> Input data
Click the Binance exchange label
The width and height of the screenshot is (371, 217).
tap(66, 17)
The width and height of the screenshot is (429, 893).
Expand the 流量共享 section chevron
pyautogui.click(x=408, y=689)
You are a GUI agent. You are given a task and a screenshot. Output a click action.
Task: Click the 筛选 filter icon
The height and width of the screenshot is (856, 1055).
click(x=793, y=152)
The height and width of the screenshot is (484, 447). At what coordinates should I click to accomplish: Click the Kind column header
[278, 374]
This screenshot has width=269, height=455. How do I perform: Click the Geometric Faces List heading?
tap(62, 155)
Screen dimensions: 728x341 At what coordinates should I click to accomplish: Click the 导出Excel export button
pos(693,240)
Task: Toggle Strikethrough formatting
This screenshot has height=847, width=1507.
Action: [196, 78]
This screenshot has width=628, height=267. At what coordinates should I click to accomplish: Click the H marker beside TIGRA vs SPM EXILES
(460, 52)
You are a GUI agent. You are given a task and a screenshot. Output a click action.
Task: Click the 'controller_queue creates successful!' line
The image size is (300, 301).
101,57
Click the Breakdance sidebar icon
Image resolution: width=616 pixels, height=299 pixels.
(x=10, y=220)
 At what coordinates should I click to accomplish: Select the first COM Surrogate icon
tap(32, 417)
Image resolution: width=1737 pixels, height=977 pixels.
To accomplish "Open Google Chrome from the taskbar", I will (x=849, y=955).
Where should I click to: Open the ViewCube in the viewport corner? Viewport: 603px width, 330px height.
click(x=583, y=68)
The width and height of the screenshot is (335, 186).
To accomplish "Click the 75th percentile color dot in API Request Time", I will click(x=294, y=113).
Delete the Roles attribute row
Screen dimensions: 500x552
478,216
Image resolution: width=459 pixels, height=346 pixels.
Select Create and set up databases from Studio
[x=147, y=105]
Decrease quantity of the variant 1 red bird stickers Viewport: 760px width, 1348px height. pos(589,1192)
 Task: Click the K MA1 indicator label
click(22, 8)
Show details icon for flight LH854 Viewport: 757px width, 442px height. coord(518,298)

> Task objective
Copy out every line of the records from the one containing "Delete the Roles attribute row" down to the end of the records, both included.

> Reply to the task
Delete the Roles attribute row
Screen dimensions: 500x552
478,216
Image resolution: width=459 pixels, height=346 pixels.
Select Create and set up databases from Studio
[x=147, y=105]
Decrease quantity of the variant 1 red bird stickers Viewport: 760px width, 1348px height. pos(589,1192)
 Task: Click the K MA1 indicator label
click(22, 8)
Show details icon for flight LH854 Viewport: 757px width, 442px height. coord(518,298)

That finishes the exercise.